Foi uma recepção inesquecível. Na ilha da cidade de Praia, sede do governo, desembarcamos e fomos recebidos por uma multidão com galhos de árvores, tambores e uma grande alegria. Estava acompanhado por Jorge Amado.

Quando vi a alegria naquelas manifestações musicais, virei para Jorge e disse: "Você está vendo o que estou vendo?" E, em seguida, acrescentei: "Estou vendo na beleza dessa multidão em sua manifestação que a alegria do Brasil e do povo brasileiro veio da África. Você pode ver essa multidão aqui em Cabo Verde como eu posso ver no Maranhão, e você, na Bahia."

O sangue africano, fundamentalmente, contribuiu para a formação do caráter e da identidade do povo brasileiro, de tal modo que podemos afirmar sermos um país mestiço. Praticamente nenhum brasileiro pode negar que essa marca esteja presente em seu DNA.

Pois bem. É uma vergonha que a escravidão no Brasil tenha se prolongado até o fim do século 19. Mas a libertação dos escravos foi um dos maiores movimentos brasileiros na construção de uma consciência nacional contra o sistema de terror que a escravidão representava. 

O terceiro maior quilombo do Brasil foi comandado pelo Negro Cosme, líder do Quilombo da Lagoa Amarela, no Maranhão. A primeira coisa que fez no Estado foi fundar uma escola de leitura e escrita. Ali se reuniam quase 3 mil negros. Foi mártir, enforcado em Itapecuru-mirim, no Maranhão. 

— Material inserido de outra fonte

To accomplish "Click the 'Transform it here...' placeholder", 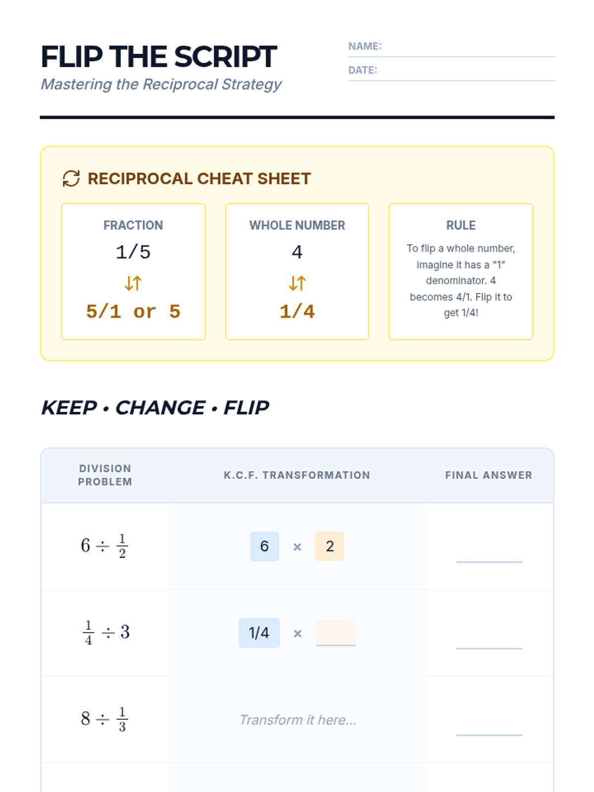I will tap(297, 720).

Não me canso de dizer que, ao lado de Zumbi, a luta da raça negra deve invocar essa figura notável, heroica, brava e altamente revolucionadora, que nos deu o exemplo de querer para o seu povo a ascensão através da educação. 

No Brasil não podemos falar da Abolição sem invocar a figura de Joaquim Nabuco, que dedicou sua vida, sua obra e seu talento a essa causa, ajudado pelo maranhense Joaquim Serra, a quem o próprio Nabuco reconhecia que, sem ele, jornalista e lutador, a campanha da Abolição não teria sido o que foi. Foi seu assessor e companheiro. Infelizmente, Joaquim Serra morreu antes que a Abolição fosse proclamada.

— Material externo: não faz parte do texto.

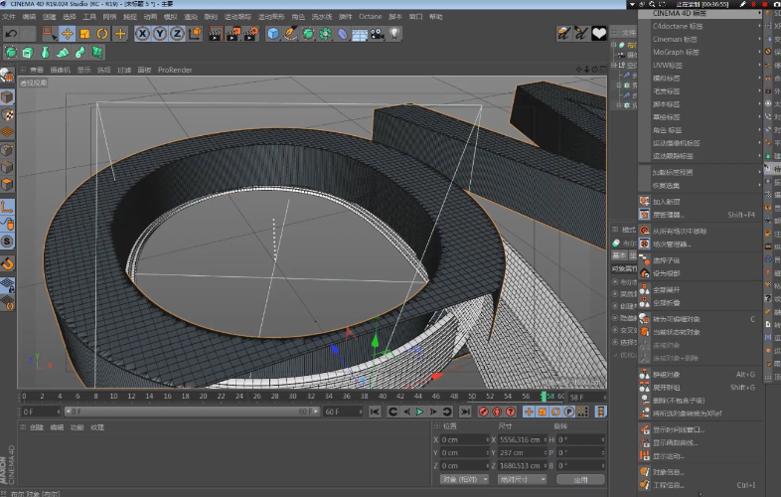Screen dimensions: 781x497
Task: Click the cube primitive icon
Action: point(273,33)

A comemoração do centenário da Abolição ocorreu durante a minha presidência. Não quis fazer festa, mas marcar a data com a minha convicção de que a nossa luta contra a discriminação racial dos negros tinha tido, até então, apenas manifestações políticas, nas quais não se via nenhuma providência concreta para a sua ascensão social, única fórmula para a sua participação nas decisões nacionais e a extinção da discriminação. 

Criei a Fundação Palmares, que até hoje é o grande instrumento a promover esse destino. Por outro lado, como senador, sem que nunca se tivesse falado sobre isso no Brasil, apresentei no Congresso Nacional o primeiro projeto abrangente sobre cotas raciais e ações afirmativas, dando a oportunidade de os negros terem uma cota de participação não somente no ensino médio e no universitário, mas também em vários setores da sociedade, de modo a que eles ascendessem a camadas mais altas em nosso país.  E assim vejo na televisão, nas novelas, em telejornais e em diversos programas a participação do talento negro com seus valores, sua alegria, sua cultura e sua musicalidade, que eles trazem no sangue.

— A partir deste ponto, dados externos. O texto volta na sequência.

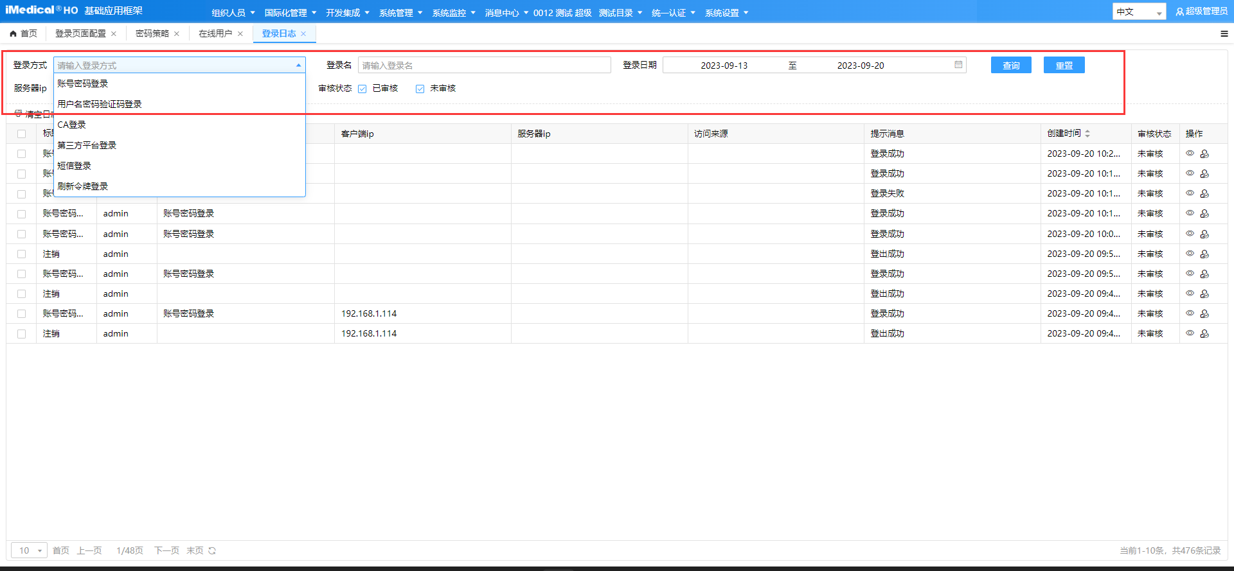Click the pagination refresh icon
The image size is (1234, 571).
tap(212, 550)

As cotas raciais e a Fundação Cultural Palmares têm ajudado na ascensão social, política e econômica dos negros no Brasil.

O que me inspirou não foi a motivação política, mas a do intelectual que sempre esteve ao lado da luta dos negros e ao lado de Afonso Arinos, que propôs a tipificação da discriminação de raça e cor (Lei Afonso Arinos, Lei nº 1.390/1951). Minha inspiração vinha também do exemplo americano, onde a política de inclusão racial funcionava desde o fim da década de 1960. 

Aqui no Brasil, iniciamos, em 1971, o movimento para a criação, em 1978, do Dia Nacional da Consciência Negra, homenageando Zumbi dos Palmares, e tornamos a data feriado nacional em 2023/2024, lei sancionada pelo presidente Lula. Os Estados Unidos iniciaram uma homenagem, em 1968, ao seu grande líder negro assassinado, Martin Luther King Jr., e tornaram a data feriado federal em 1983, com início em 1986.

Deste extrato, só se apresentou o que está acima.